Nella stessa relazione, l’agenzia pugliese, ha svelato anche che il 23 marzo «si è osservato un aumento delle concentrazioni di benzene», quest’ultimo particolarmente pericoloso poiché classificato come cancerogeno di «classe 1», cioè una sostanza per la quale è scientificamente provata la correlazione tra esposizione e sviluppo di tumori nella popolazione. Nel documento si legge di «incrementi evidenti» e anche se «il valore medio giornaliero non ha superato i 5 microgrammi per metro cubo», quel 23 marzo era un «wind day», una giornata in cui i venti soffiavano dalla fabbrica verso la città. Lo spostamento di aria, quindi, ha portato verso la città le emissioni sprigionate dalla fabbrica. Al di là dei valori medi, quindi, quelle registrazioni elevate, per Arpa, sono la spia che qualcosa necessita un approfondimento. Del resto, una situazione molto simile si era verificata a febbraio 2020 e aveva spinto l’allora sindaco di Taranto, Rinaldo Melucci, a firmare un’ordinanza per lo spegnimento degli impianti dell’area a caldo. Un’ordinanza confermata dal Tar di Lecce e poi annullata dal Consiglio di stato. Al momento, però, la città è amministrata da un commissario che sul conflitto ambientale tra Stato e Comune sull’ex Ilva, ha le idee chiare: «Pensare che un’amministrazione locale debba entrare in conflitto con lo Stato significa non conoscere le regole della democrazia» disse in occasione del suo insediamento. La produzione dell’ex Ilva, insomma, sembra destinata ad aumentare. Anche le emissioni potrebbero crescere, nonostante una Valutazione del danno sanitario abbia chiarito che con 6 milioni di tonnellate all’anno, pur applicando tutte le prescrizioni previste dall’Aia, il rischio per la popolazione sarebbe inaccettabile. Il numero dei cassintegrati, secondo quanto ha comunicato l’azienda, sembra invece destinato a rimanere invariato.
«Il 22 marzo scorso si è registrato un picco di SO2 (biossido di zolfo o anidride solforosa) nel quartiere Tamburi di Taranto.
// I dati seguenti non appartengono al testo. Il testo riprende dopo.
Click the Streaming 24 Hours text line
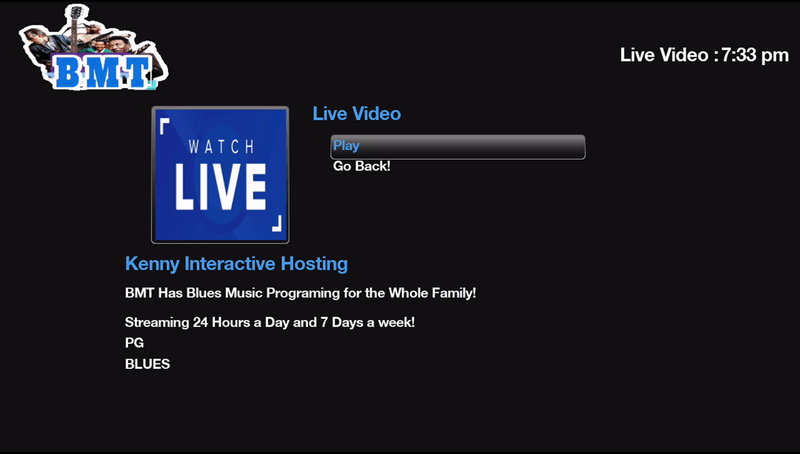 [269, 323]
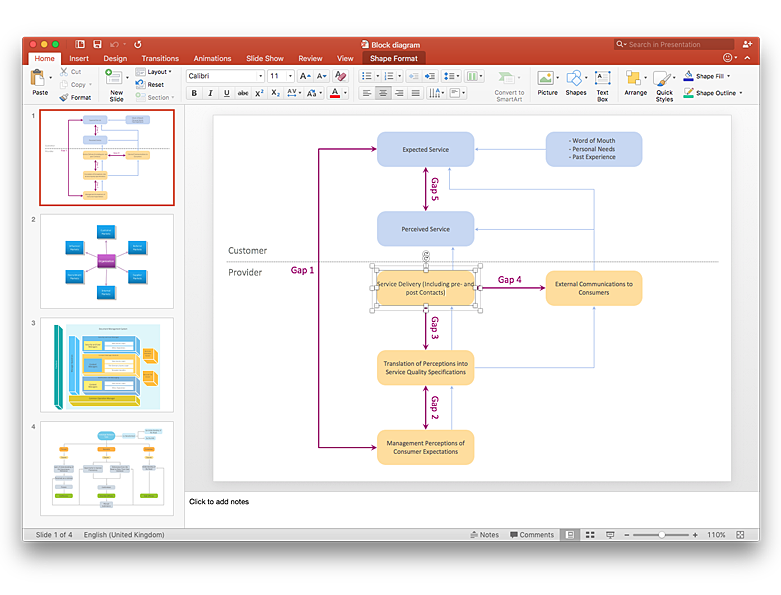Image resolution: width=781 pixels, height=595 pixels.
Task: Open the Slide Show ribbon tab
Action: [265, 59]

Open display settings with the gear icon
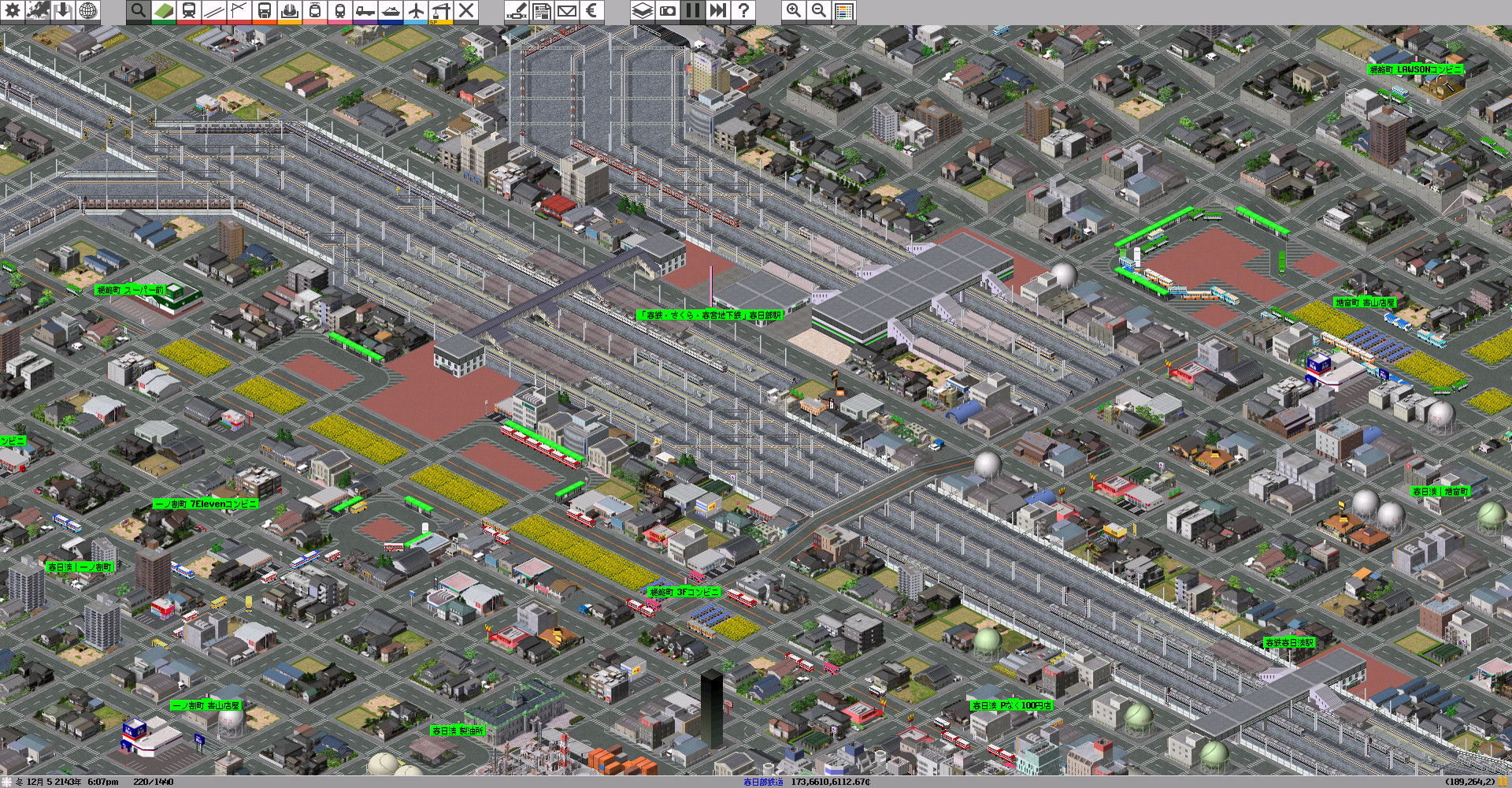click(x=13, y=10)
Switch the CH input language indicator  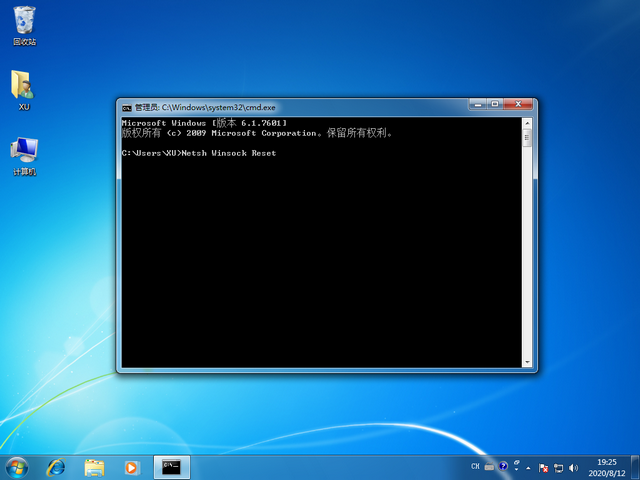(x=476, y=467)
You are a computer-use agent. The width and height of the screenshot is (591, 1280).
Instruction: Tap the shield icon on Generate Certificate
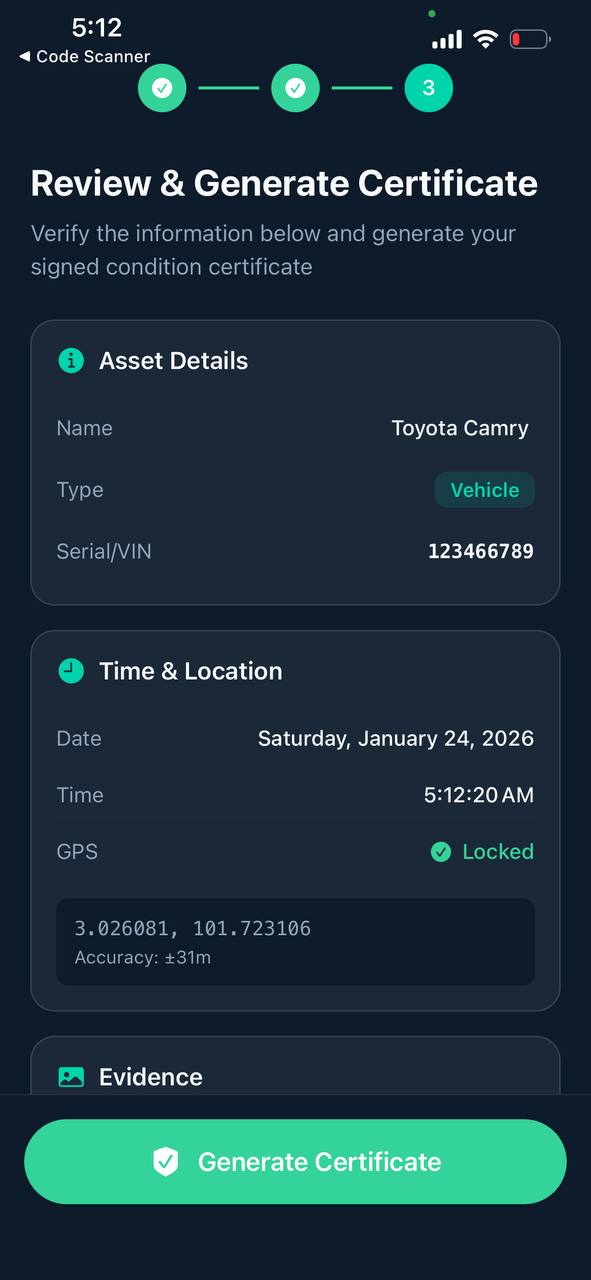tap(166, 1161)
Il valore è giunto fino a 910 microgrammi a metro cubo. Il vento in quella giornata soffiava da nord-ovest ed era quindi un tipico giorno in cui si poteva parlare di Wind Day. Chiediamo che ne vengano accertate le cause». Lo sottolineano Massimo Castellana e Alessandro Marescotti del Comitato Cittadino per la Salute e l’Ambiente a Taranto, aggiungendo che «quello registrato è il picco più elevato da quando è entrata in funzione la centralina Arpa di via Machiavelli nel quartiere Tamburi di Taranto, ossia dal 2007 a oggi». Il riferimento è a un documento che l’agenzia regionale di protezione ambientale ha inviato all’Ispra, al ministero della Transizione ecologica, a Regione Puglia, Prefettura, Comune e Asl di Taranto in cui si segnalano nelle giornate dal 22 al 24 marzo scorsi «significativi incrementi delle concentrazioni degli inquinanti gassosi, in particolare biossido di zolfo e benzene».